Work to complete: In the passage on Tshwane's bus rapid transit system, how many passengers a day does the project hope to carry once the trunk is fully operational?

Exercise passage:

This South African city’s bus rapid transit system will provide more reliable and efficient transportation for residents on the outskirts of Tshwane, all while reducing emissions.
Approved in 2011, this multi-phase project aims to provide an alternative to private cars and minibuses for commuters in the Pretoria region. While minibuses – a common form of transport in South Africa – are more efficient than traditional cars, the introduction of a dedicated BRT route will provide residents with a faster, scheduled, and more reliable direct route to the city center. Aware of the economic losses this may cause for minibus operators along the corridor, those affected will receive financial compensation and be offered a shareholder position in the new BOC (Bus Operating Company).
The BRT bus fleet will run on low-emission diesel Euro V engines and compressed natural gas, and will emit on average 34% less CO2 and 24% less NOx than a standard diesel counterpart. The project hopes to carry 100,000 passengers a day when the 69-km BRT trunk is fully operational in 2020.
For decades, an inefficient informal transit system has been the primary mode by which underprivileged and remote communities could access economic development opportunities in the city center. This BRT system seeks to remedy this injustice by making affordable, reliable, and safe transit an easy option for more residents.
Economic With more commuters shifting from private to public transport, the city anticipates fewer traffic crashes and a 4.7% reduction in the financial cost of accidents.
Health The city hopes the project will achieve a 2.4% reduction in NOx and 7.9% drop in particulate matter, which in turn contributes to better air quality.
Social The system will provide faster and more equitable access to the city’s resources including jobs, universities, and hospitals, for those on the urban periphery.

Extracted data:
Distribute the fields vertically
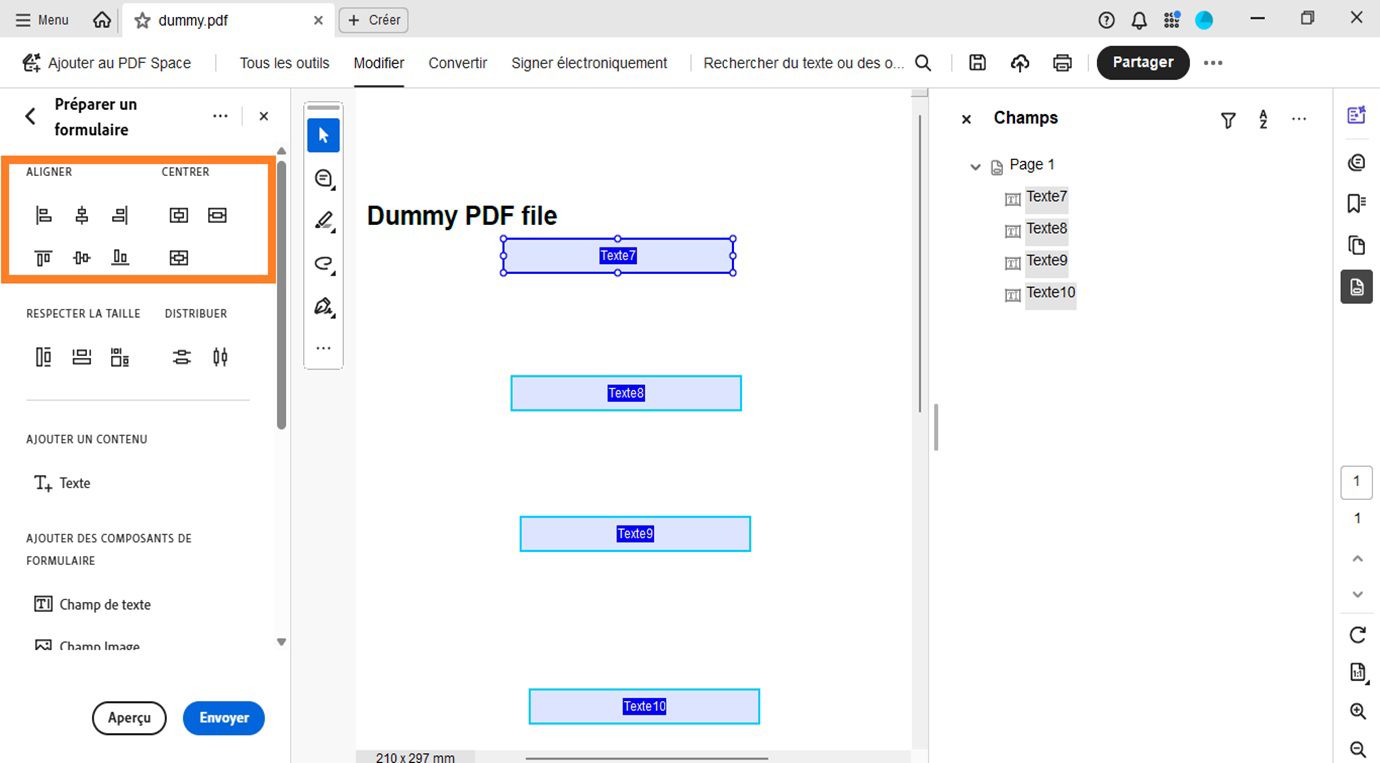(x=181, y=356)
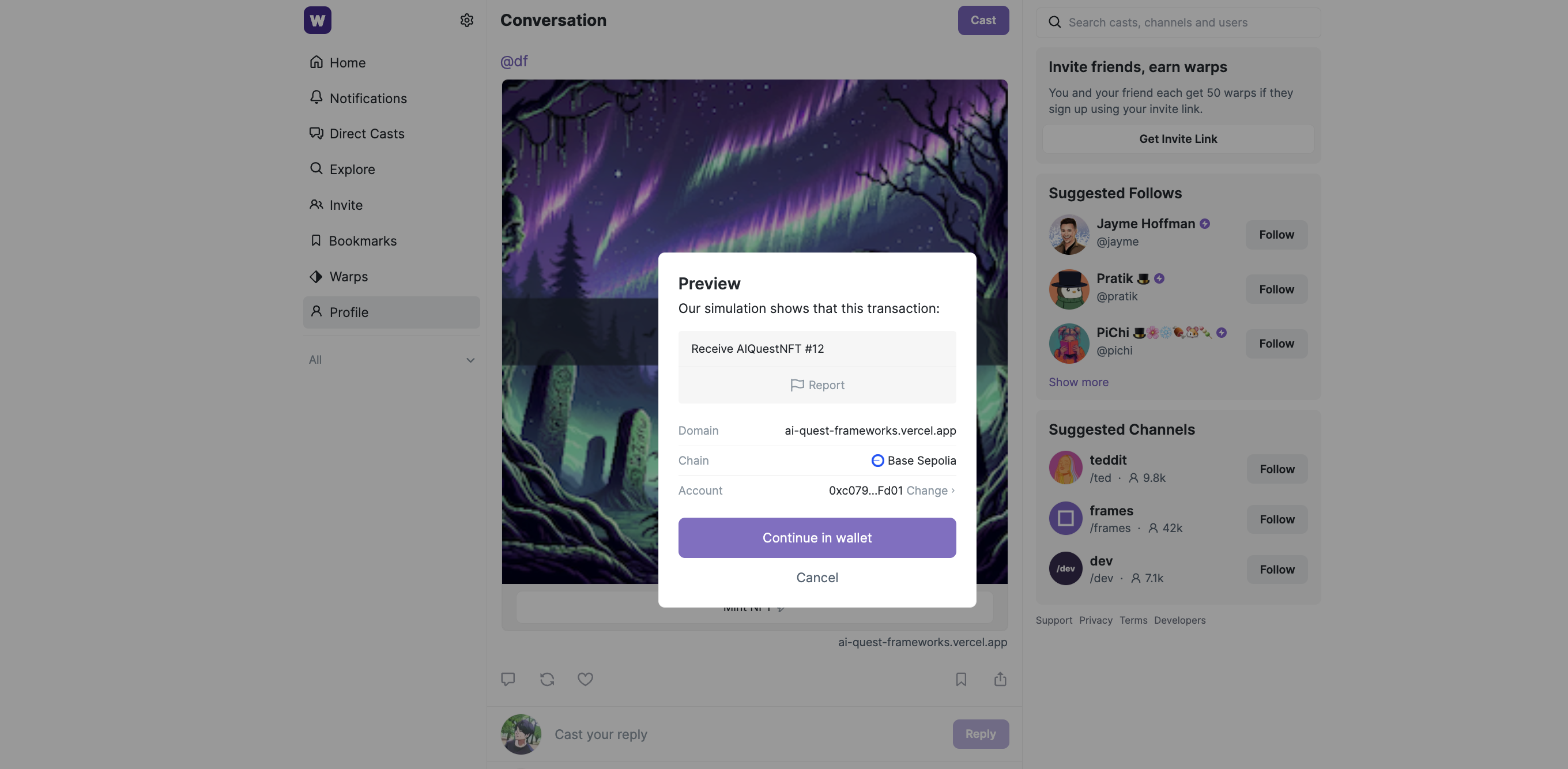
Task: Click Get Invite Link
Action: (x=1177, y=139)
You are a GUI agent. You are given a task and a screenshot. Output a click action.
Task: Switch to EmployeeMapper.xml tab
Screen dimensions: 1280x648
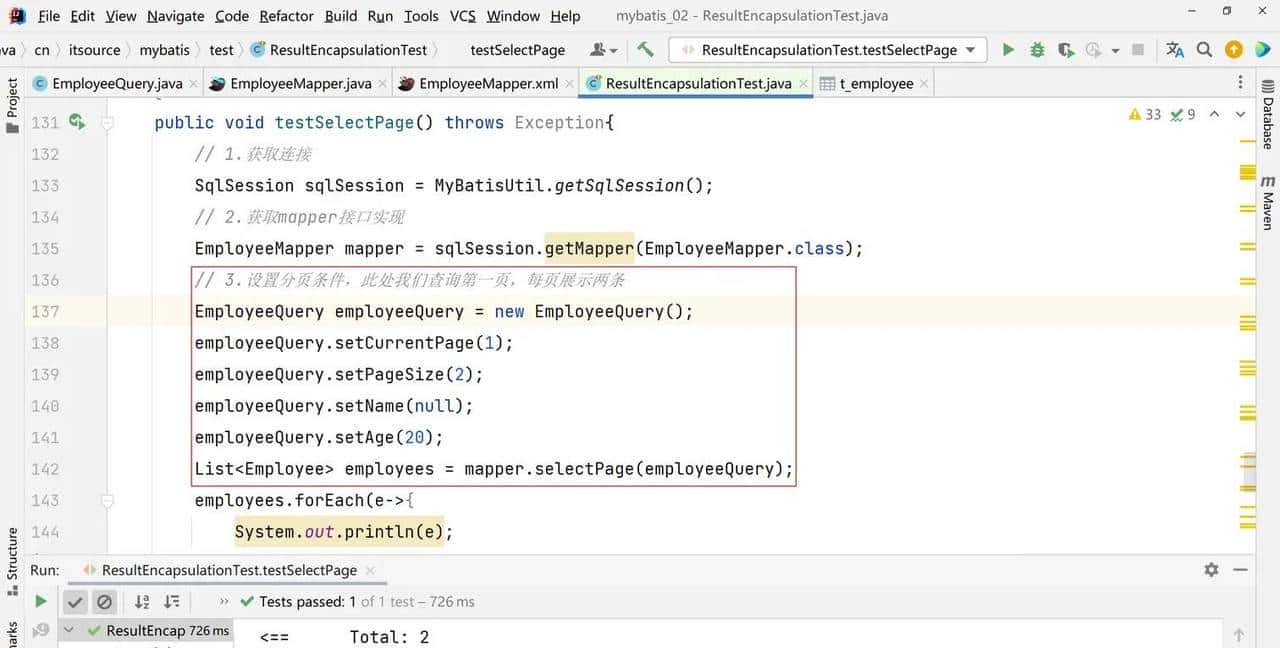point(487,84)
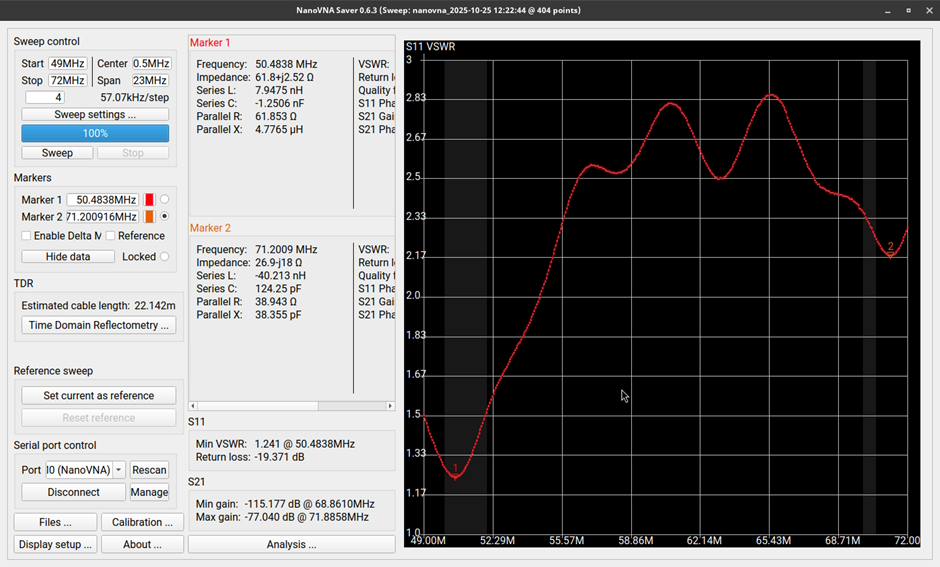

* * *

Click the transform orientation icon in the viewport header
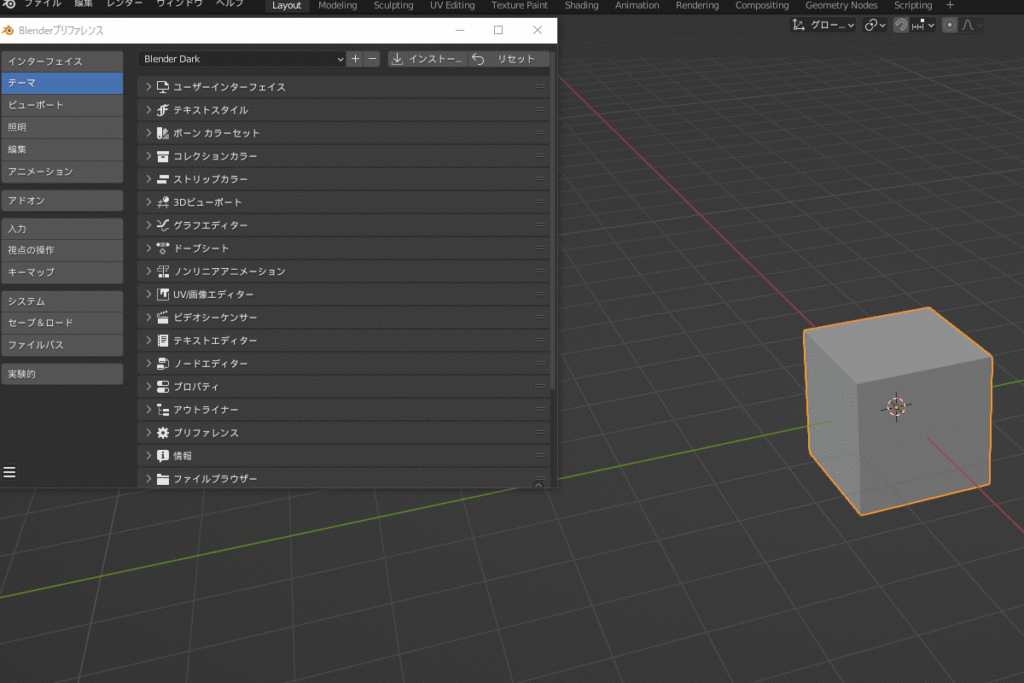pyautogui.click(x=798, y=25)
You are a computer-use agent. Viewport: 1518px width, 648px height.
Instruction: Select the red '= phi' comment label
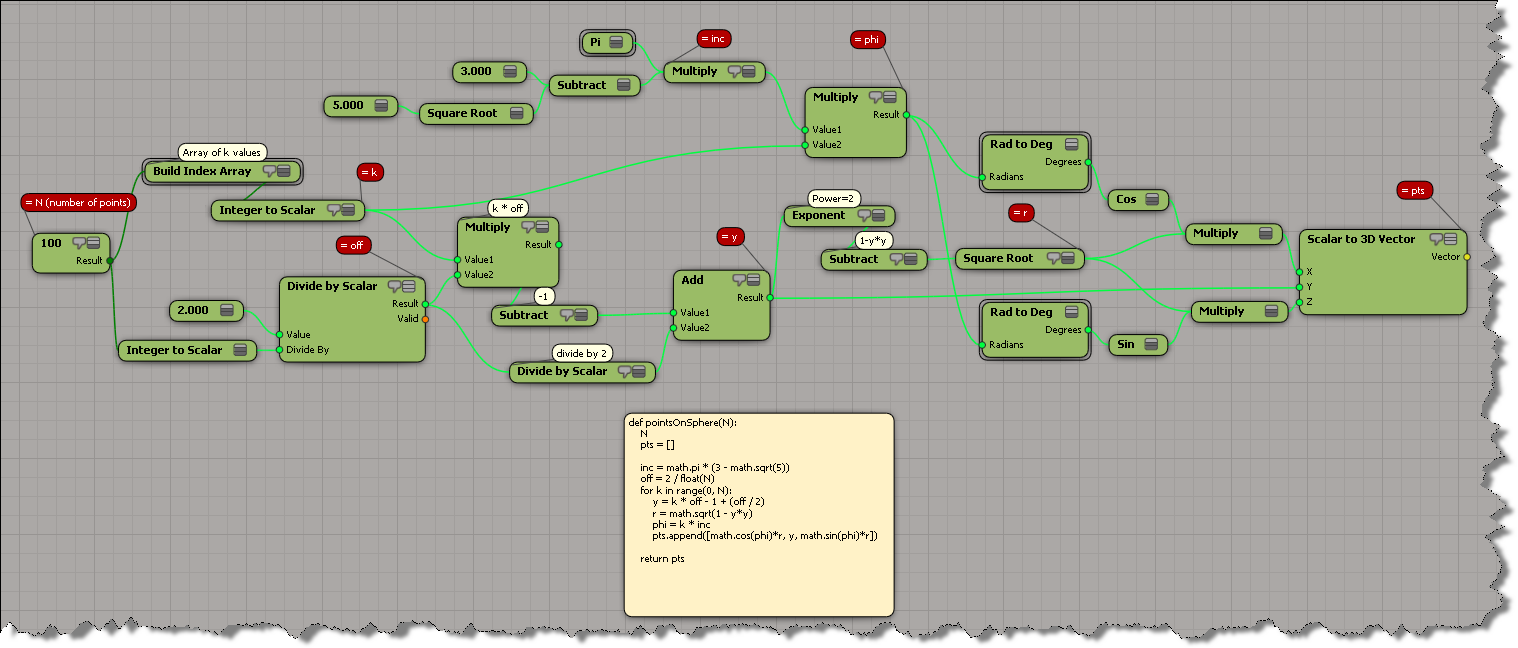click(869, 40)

--

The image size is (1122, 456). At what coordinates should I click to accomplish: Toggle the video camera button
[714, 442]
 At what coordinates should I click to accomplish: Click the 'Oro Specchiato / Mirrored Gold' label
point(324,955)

Result: 100,000 passengers a day